Die Politiker sind sich einig: Hohenhameln braucht dringend neue Baugrundstücke. So sehr drängt die Zeit, dass die Ortsratssitzung extra einen Monat vorverlegt worden ist, um die Entscheidung zu beschleunigen.

Es ist nicht so, dass den Politikern der Mangel an Bauplätzen erst jetzt klar geworden ist. Bereits vor einem Jahr hatten Orts- und Gemeinderat über eine Erweiterung des „Hohen Wegs“ in Richtung Osten diskutiert. 30 Grundstücke auf einmal sollten dort entstehen. „Das wäre richtig teuer geworden für die Gemeinde“, sagt Ortsbürgermeister Achim Henke (SPD).

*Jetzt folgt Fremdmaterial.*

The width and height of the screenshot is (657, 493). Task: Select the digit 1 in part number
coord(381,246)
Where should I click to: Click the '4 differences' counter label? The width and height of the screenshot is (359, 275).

Damals hatten die Politiker beschlossen, das Baugebiet lieber in kleineren Schritten zu erweitern.

Mit dem neuen Plan sind sie vollauf zufrieden: Südlich des Hohen Weges in Richtung Bierbergen sollen langfristig bis zu 65 Bauplätze entstehen, allerdings in mehreren Bauabschnitten. „Wir sollten erst mal nur zehn Bauplätze ausweisen, damit wir nicht darauf sitzen bleiben“, meinte Sören Mävers (SPD). „Schließlich wissen wir nicht, wie sich die Wirtschaft entwickelt und wie lange die Leute noch Geld haben, um Häuser zu kaufen.“

Auch Malte Cavalli (FDP) lobte die Pläne. „Ich hätte mir zwar auch drei bis vier Baulücken im Ort gewünscht, aber wir wissen alle, das wir damit das Problem nicht gelöst hätten“, sagte er. Der letzte Versuch, anstelle eines Neubaugebiets Bauplätze im Ortskern auszuweisen, war katastrophal am Protest der Anwohner gescheitert: Die Politiker wollten einen Spielplatz in Baugrundstücke umwandeln (PAZ berichtete).

Trotz der Freude über das Neubaugebiet: In Hohenhameln stehen auch viele Häuser leer. Der Plan, den Kauf von Altimmobilien zu fördern, ist deshalb nicht vom Tisch - womöglich analog zum „Baukindergeld“, das Familien bekommen, wenn sie ein Neubaugrundstück kaufen. „Wir arbeiten daran“, sagte Henke. „Das ist aber rechtlich nicht ganz einfach.“

Bereits am kommenden Donnerstag, 20. September, berät der Bauausschuss über die Erweiterung des Wohngebiets. Die Sitzung ist öffentlich und beginnt um 18 Uhr im Rathaus.